TASK DETAILS: Pull every "agent" line out of the data below.

(Saved entries)
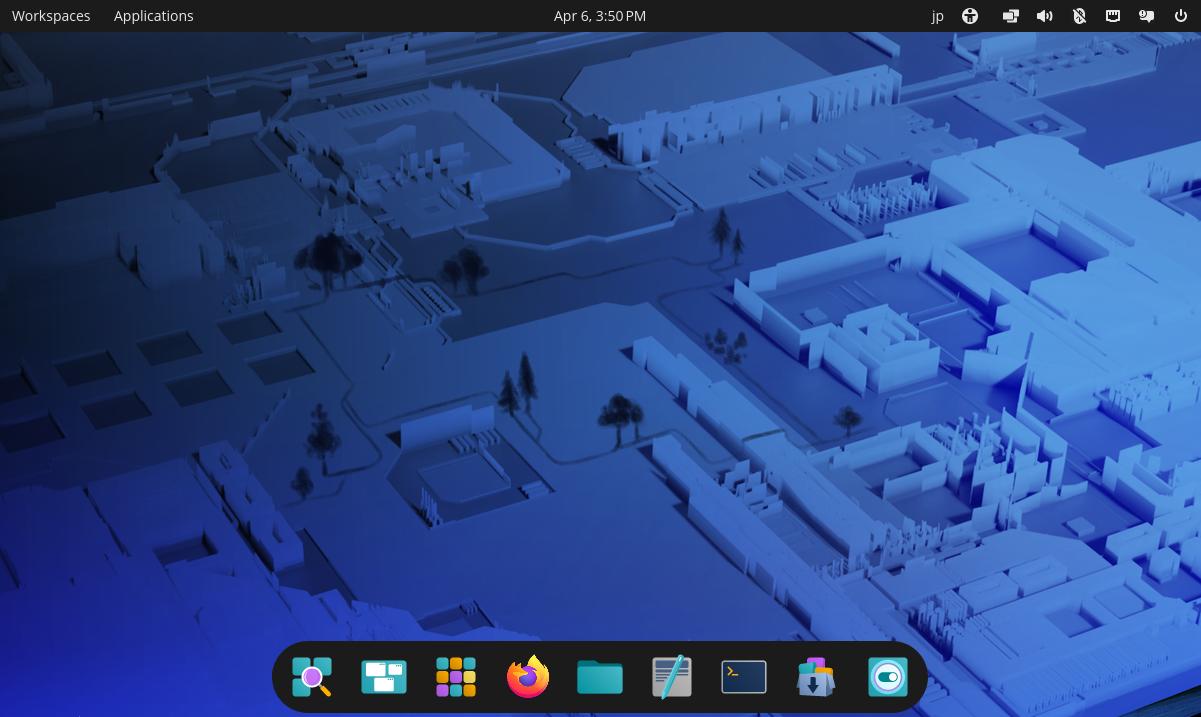1201x717 pixels.
Task: Open the Files folder icon in dock
Action: pyautogui.click(x=600, y=677)
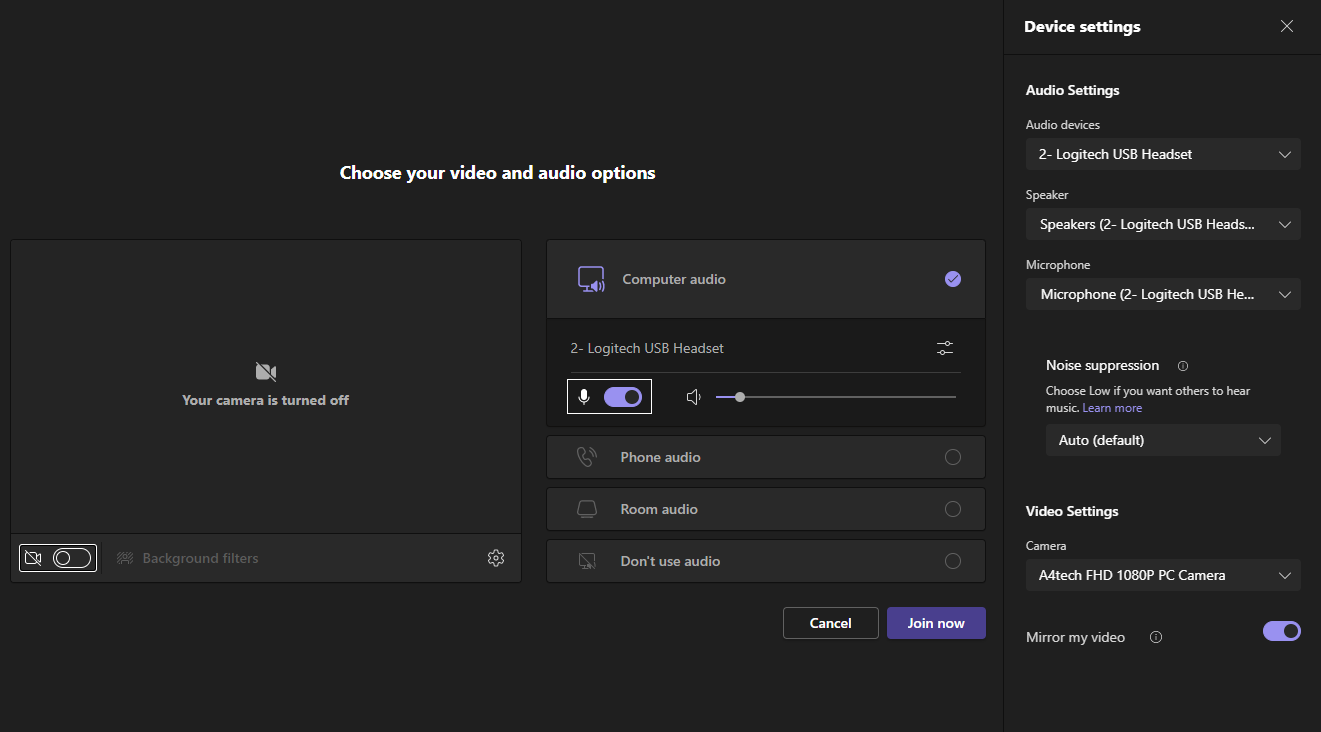
Task: Expand the Speaker dropdown
Action: tap(1163, 224)
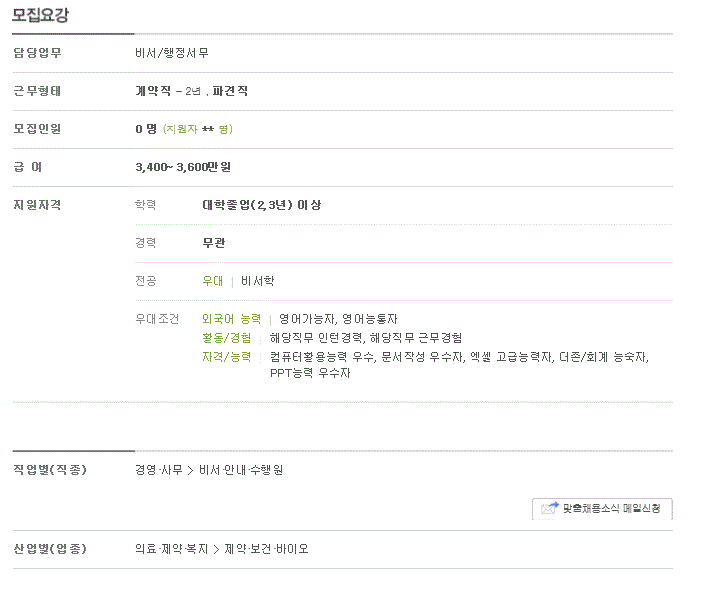Click the envelope icon beside 맞춤채용소식
The height and width of the screenshot is (601, 702).
coord(549,508)
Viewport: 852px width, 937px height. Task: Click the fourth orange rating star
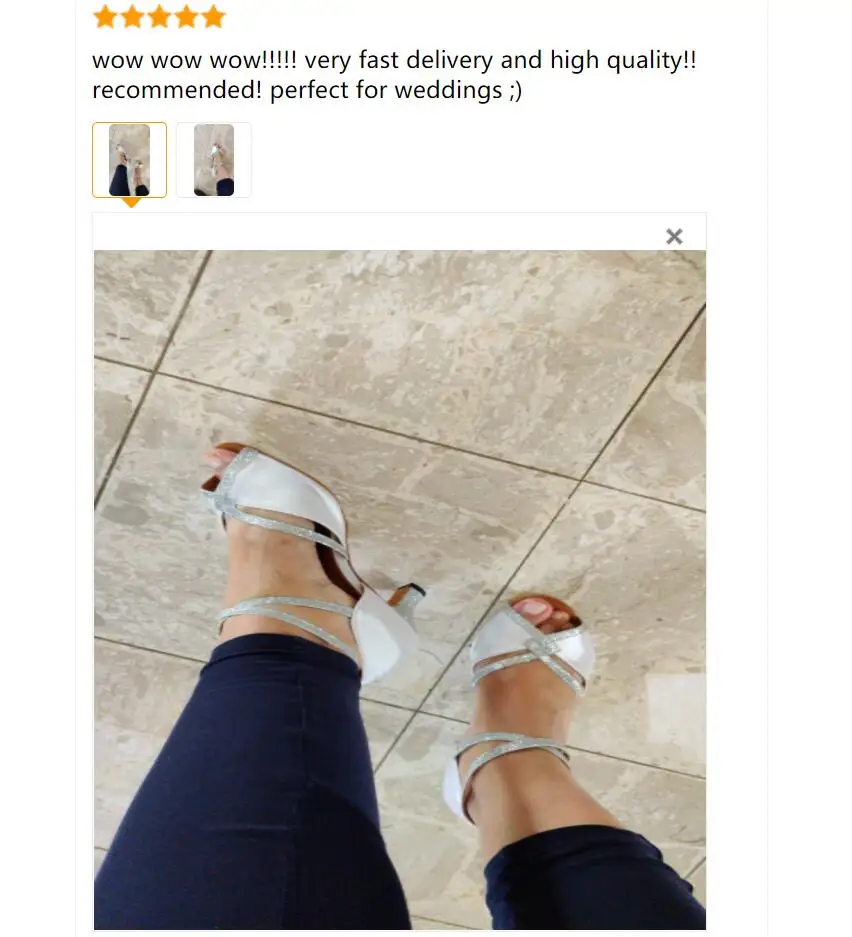[x=186, y=17]
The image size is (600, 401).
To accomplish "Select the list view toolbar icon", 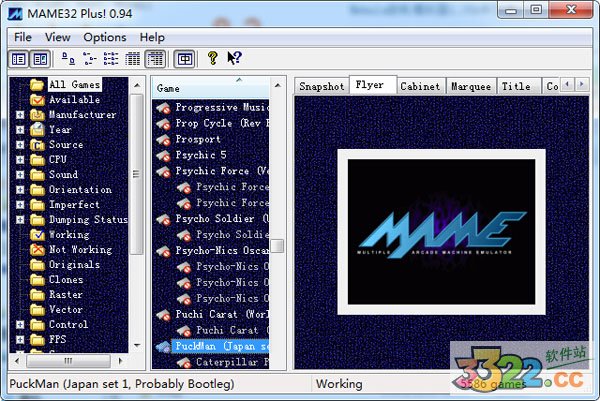I will click(111, 59).
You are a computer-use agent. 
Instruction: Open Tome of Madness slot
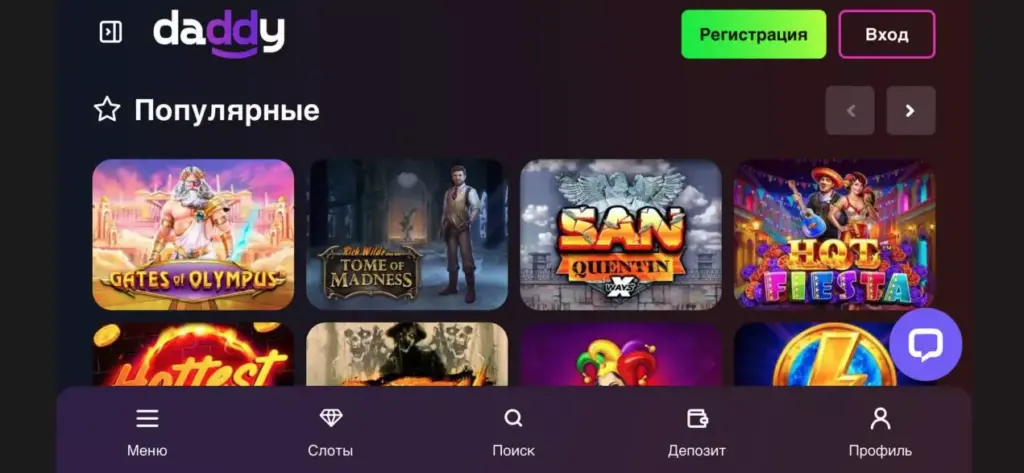[407, 235]
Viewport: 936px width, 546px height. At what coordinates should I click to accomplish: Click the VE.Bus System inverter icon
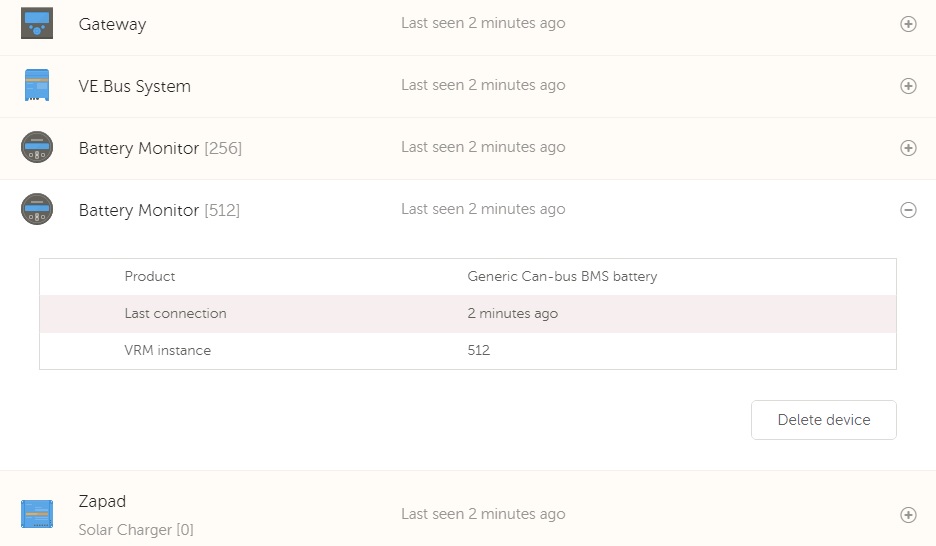click(x=37, y=85)
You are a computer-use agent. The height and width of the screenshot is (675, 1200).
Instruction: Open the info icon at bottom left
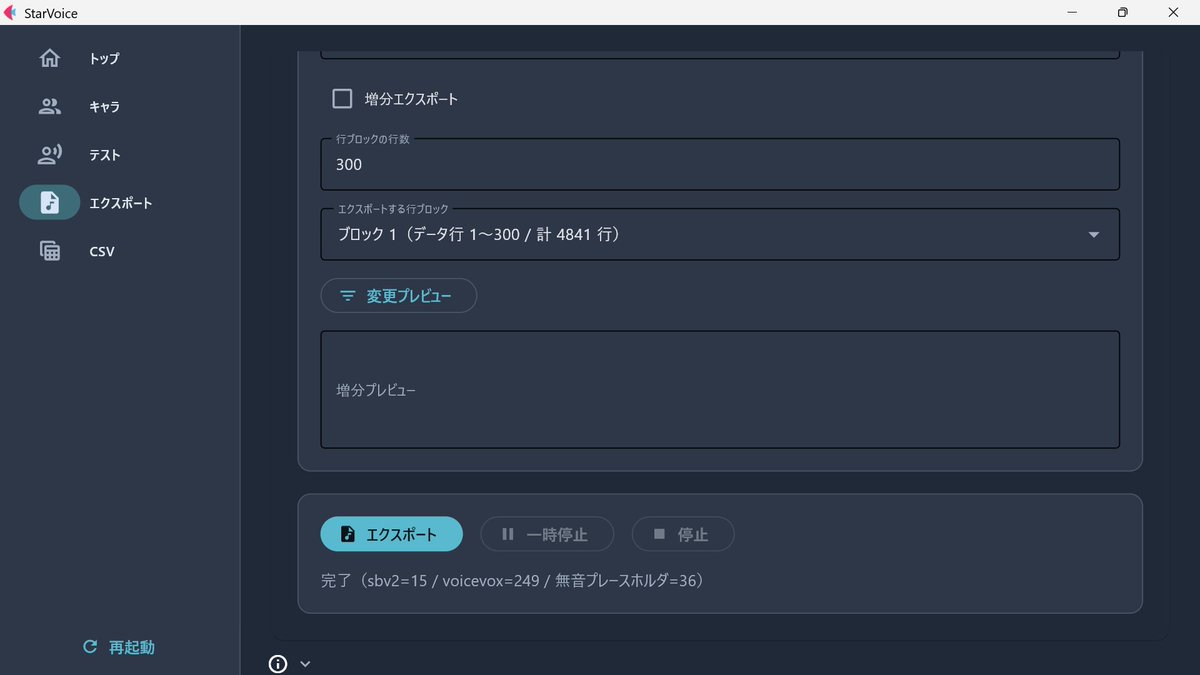[277, 663]
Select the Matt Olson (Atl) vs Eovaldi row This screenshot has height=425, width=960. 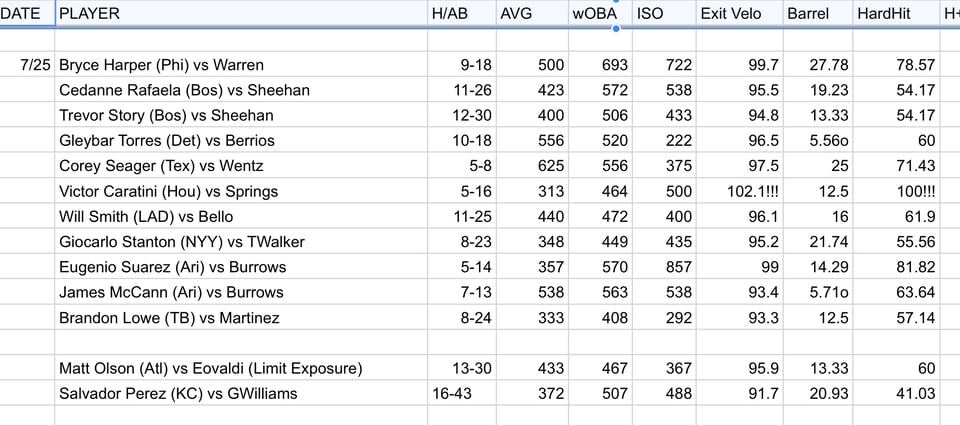pyautogui.click(x=480, y=368)
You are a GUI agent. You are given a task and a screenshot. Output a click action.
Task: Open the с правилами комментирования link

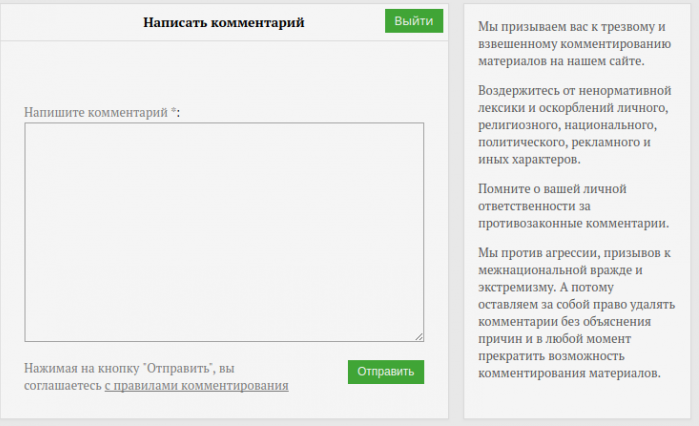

ANSWER FOR THIS EXERCISE:
You are a computer-use agent. 
You are a computer-use agent. The height and width of the screenshot is (675, 1200).
You are a GUI agent. You are given a task and a screenshot. Output a click action.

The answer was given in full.